En outre, l'hôpital de Sainte-Anne "se situe pour ce qui concerne le personnel auprès du lit du malade dans la moyenne observée au SSA, avec un ratio de 3,2". Par ailleurs, il connaît un taux d'occupation de près de 75 % et, "du fait de son insertion dans l'offre globale de soins de l'agglomération toulonnaise, 85 % des patients ne sont pas des ressortissants du ministère de la défense", note le CPRA. Pourtant, la cour des comptes avait dénoncé la reconstruction concomitante de Sainte-Anne et du centre hospitalier de la même ville. Le ministère de la Défense avait refusé la proposition de co-localisation des deux hôpitaux avancée par l'Agence régionale de santé (ARS) de Provence-Alpes-Côte d'Azur. La Cour juge qu'une telle proposition aurait permis d'éviter des surcoûts dans la création de deux infrastructures de santé sur le même territoire, pour la même population.

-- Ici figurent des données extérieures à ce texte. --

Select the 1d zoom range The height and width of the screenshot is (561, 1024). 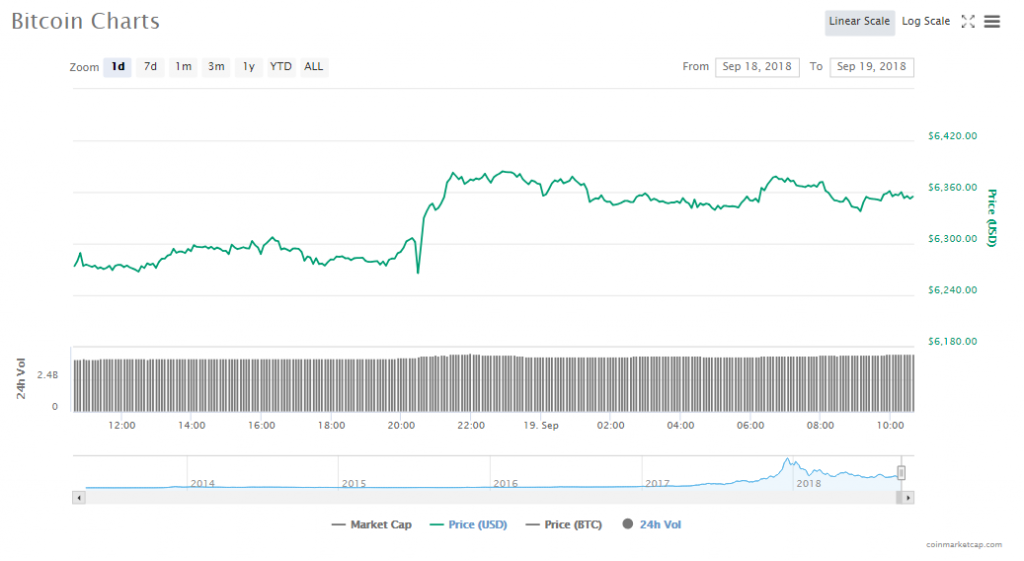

Malgré les difficultés rencontrées lors de sa réalisation, ce programme est "une réussite, qui ménage l'avenir grâce à la modularité offerte par sa conception", mais regrettent-ils, "il est peu probable qu'elle soit renouvelée dans les prochaines années et l'expérience acquise, qui est exceptionnelle, devrait être consolidée". Symbole des hôpitaux militaires, le Val-de-Grâce aurait pu profiter de cette expérience.

Une modernisation du Val-de-Grâce trop chère

Les activités médicales du Val-de-Grâce à Paris "seront progressivement transférées" vers deux autres hôpitaux militaires d'Ile-de-France, Percy à Clamart (Hauts-de-Seine) et Begin à Saint-Mandé (Val-de-Marne), a expliqué le ministre de la Défense, Jean-Yves Le Drian. Le Val-de-Grâce abritera pour sa part "un pôle d'excellence" réservé aux activités de recherche et de formation.

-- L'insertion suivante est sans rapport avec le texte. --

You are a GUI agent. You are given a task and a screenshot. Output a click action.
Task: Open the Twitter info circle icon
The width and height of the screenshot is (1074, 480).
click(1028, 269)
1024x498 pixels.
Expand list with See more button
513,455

La mise aux normes indispensable de l'hôpital aurait nécessité des travaux "pour plusieurs centaines de millions d'euros, alors qu'à proximité il y a deux établissements militaires performants récents, Bégin et Percy, et que l'offre de soins civile dans cette partie de Paris est largement significative", a justifié mercredi Jean-Yves Le Drian devant l'Assemblée nationale.